*About this exercise:* Scan the records for lines with the word "computer", and copy every such line.

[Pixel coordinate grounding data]
━━━━━━━━━━━━━━━━
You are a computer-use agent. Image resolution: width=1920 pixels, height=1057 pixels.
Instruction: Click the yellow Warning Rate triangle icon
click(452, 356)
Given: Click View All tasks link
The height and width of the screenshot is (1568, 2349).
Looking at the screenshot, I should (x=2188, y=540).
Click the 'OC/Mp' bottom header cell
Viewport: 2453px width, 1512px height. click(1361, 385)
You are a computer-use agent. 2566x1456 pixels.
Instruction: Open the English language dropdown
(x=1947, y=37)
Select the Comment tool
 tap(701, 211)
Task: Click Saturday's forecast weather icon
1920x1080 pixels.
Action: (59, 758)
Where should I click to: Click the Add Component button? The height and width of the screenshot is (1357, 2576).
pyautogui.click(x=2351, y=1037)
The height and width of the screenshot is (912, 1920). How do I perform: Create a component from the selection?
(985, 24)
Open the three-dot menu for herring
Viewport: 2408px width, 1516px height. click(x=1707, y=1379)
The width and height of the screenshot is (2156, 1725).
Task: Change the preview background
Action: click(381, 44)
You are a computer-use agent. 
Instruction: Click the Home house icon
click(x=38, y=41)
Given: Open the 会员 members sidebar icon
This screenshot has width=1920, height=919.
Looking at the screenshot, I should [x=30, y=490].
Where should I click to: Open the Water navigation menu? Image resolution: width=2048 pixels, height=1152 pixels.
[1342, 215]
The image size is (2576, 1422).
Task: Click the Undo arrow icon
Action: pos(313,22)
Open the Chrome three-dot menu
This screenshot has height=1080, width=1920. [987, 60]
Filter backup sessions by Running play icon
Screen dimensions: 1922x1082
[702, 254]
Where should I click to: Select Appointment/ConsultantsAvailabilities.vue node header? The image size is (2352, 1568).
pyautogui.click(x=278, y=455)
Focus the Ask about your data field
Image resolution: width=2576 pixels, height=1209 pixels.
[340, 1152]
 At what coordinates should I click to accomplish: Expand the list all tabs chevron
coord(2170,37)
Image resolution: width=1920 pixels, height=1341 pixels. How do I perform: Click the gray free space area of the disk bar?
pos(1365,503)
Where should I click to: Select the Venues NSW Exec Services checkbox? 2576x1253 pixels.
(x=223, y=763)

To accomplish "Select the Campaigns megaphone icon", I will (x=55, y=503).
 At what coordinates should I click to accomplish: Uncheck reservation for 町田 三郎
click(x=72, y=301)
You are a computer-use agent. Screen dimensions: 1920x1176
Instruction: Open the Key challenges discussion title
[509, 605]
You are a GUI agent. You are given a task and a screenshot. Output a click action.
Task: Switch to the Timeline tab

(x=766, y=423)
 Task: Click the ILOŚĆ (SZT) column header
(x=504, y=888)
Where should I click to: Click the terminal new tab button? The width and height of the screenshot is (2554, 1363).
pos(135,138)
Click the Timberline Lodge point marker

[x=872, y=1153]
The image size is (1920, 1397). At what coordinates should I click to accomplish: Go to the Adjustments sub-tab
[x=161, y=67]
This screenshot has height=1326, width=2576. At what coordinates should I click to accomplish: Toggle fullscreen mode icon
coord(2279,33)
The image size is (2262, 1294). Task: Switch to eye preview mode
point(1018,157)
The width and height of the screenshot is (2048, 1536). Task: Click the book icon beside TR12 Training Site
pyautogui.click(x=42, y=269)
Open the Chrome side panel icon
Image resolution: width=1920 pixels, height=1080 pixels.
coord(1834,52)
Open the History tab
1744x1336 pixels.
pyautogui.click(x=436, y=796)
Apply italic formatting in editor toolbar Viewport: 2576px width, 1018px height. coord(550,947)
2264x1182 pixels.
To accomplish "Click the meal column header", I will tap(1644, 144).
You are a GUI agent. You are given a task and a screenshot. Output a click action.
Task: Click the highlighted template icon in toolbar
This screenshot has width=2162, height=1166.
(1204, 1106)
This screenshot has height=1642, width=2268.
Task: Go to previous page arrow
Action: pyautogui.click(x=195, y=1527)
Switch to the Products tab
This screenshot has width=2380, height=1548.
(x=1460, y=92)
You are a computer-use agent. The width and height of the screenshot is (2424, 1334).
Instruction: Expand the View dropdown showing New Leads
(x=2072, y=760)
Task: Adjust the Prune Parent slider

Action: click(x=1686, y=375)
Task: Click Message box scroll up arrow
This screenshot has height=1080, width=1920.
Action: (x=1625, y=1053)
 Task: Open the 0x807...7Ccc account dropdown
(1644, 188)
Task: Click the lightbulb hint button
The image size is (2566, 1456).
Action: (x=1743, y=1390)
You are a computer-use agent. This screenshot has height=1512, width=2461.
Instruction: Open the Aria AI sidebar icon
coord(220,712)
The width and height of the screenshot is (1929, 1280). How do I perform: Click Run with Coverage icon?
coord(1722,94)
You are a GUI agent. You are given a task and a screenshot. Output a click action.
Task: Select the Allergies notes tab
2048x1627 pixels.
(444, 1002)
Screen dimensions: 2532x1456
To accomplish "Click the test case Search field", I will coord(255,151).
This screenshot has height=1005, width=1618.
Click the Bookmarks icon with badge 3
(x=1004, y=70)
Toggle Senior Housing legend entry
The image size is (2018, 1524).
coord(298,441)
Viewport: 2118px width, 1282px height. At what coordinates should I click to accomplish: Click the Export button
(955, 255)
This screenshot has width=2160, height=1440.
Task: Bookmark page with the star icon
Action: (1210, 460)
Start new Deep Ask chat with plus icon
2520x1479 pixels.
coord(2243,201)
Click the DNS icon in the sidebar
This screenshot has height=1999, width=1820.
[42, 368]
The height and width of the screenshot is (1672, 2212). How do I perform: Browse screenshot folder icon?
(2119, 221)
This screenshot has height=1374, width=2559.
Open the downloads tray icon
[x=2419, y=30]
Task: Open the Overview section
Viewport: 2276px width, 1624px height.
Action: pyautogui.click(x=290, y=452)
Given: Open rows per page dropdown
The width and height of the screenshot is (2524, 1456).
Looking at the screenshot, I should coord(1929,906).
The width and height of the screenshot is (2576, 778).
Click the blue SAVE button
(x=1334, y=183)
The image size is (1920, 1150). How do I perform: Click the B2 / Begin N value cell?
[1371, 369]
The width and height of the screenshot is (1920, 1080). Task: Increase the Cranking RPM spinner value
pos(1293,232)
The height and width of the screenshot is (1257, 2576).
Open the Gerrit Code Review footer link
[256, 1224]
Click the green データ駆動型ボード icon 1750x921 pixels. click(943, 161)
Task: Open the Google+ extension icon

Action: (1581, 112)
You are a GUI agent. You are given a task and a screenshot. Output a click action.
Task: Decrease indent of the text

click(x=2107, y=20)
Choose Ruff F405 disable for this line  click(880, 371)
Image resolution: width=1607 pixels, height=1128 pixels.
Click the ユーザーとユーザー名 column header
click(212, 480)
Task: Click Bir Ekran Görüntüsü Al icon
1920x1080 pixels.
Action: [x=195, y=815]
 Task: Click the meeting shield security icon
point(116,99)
━━━━━━━━━━━━━━━━
*Answer to this problem:*
You are a computer-use agent. Image resolution: width=1920 pixels, height=1057 pixels.
You are a computer-use agent. 2566x1456 pixels.
You are a computer-use agent. 
You are a computer-use agent. Screen dimensions: 1920x1176
You are a computer-use agent. The width and height of the screenshot is (2424, 1334).
You are a computer-use agent. This screenshot has height=1512, width=2461.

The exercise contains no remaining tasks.